Édouard André, héritier d'une grande fortune immobilière familiale, proche de Napoléon III, ayant servi dans sa garde personnelle après Saint-Cyr, fit élever cet hôtel particulier par l'architecte Henri Parent (dont le projet du nouvel Opéra de Paris vient de lui échapper au profit de Charles Garnier). Depuis 1876, il présente sur le boulevard une large façade agrémentée d'un avant-corps central arrondi aux pilastres corinthiens, inspiré par le Petit Trianon de Versailles. Nélie Jacquemart, jeune peintre portraitiste, épouse Édouard André en 1881, quelques années après l'avoir rencontré pour lui dresser le portrait. Déjà collectionneur d'art, directeur de La Gazette des Beaux-Arts et de l'Union centrale des arts décoratifs, il trouve en Nélie Jacquemart une âme-sœur, partageant la même sensibilité artistique.

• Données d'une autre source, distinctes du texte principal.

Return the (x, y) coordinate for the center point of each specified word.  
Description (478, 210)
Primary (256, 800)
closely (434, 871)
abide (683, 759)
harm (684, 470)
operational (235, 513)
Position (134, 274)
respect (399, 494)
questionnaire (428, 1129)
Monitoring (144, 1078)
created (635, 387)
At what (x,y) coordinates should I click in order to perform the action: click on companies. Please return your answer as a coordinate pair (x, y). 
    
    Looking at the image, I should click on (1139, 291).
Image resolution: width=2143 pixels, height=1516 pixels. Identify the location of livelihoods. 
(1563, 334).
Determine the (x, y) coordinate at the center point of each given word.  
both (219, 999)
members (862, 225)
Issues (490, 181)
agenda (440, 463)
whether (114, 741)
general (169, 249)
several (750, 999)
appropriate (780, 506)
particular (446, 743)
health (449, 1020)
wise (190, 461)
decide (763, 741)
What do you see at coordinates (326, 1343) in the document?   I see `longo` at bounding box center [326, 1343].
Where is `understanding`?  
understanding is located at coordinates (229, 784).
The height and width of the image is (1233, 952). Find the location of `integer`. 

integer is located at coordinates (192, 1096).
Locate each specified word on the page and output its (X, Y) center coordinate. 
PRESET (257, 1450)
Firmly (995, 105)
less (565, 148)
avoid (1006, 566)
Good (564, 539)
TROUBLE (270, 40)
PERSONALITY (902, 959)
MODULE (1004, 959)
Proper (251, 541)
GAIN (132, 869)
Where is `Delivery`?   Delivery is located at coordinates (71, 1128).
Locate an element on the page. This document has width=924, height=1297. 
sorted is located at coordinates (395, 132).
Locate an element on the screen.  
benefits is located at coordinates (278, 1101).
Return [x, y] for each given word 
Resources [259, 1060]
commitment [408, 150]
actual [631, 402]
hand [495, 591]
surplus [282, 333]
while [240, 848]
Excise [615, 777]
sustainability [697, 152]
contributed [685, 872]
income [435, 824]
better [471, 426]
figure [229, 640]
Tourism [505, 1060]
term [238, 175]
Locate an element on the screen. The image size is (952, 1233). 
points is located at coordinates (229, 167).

Il étoffent alors leur collection d'objets d'art, de sculptures et de peintures anglaises, hollandaises et de primitifs flamands, agrémentée par Nélie de nombreuses toiles de la première Renaissance italienne, dont le fameux Saint-Georges terrassant le dragon, de Paolo Uccello. S'y adjoignent des œuvres courant du XVème au XVIIIème siècle, de Mantegna, Tiepolo, Canaletto, Donatello, Botticelli, Rembrandt, Van Dyck, Boucher, Fragonard... A la mort d'Édouard en 1894, son épouse continue ses acquisitions artistiques à l'occasion de voyages, réorganisant l'exposition des œuvres jusqu'à la figer dans le temps. En effet, peu avant sa mort survenue en 1912, Nélie Jacquemart fait part dans son testament de sa volonté de léguer l'hôtel particulier dont elle a hérité, ainsi que toutes ses collections, à l'Institut de France, afin d'en faire un musée, à la condition toutefois que ses aménagements demeurent inchangés. Sa volonté respectée, le nouvellement créé musée Jacquemart-André fut inauguré en grande pompe le 8 décembre 1913, en présence du président de la République Raymond Poincaré. La disposition est restée la même depuis plus de 100 ans, ce qui nous permet de parler aujourd'hui d'accrochage "archéologique". L'entreprise Culturespaces gère le lieu depuis 1996, ayant organisé ces dernières années de nombreuses expositions temporaires à grand succès.
La façade sur cour, entourée par un mur en hémicycle, n'était visible que par les invités ayant franchi le porche opposé, donnant sur l'ancien square de Messine. Elle l'est aujourd'hui par les visiteurs du musée.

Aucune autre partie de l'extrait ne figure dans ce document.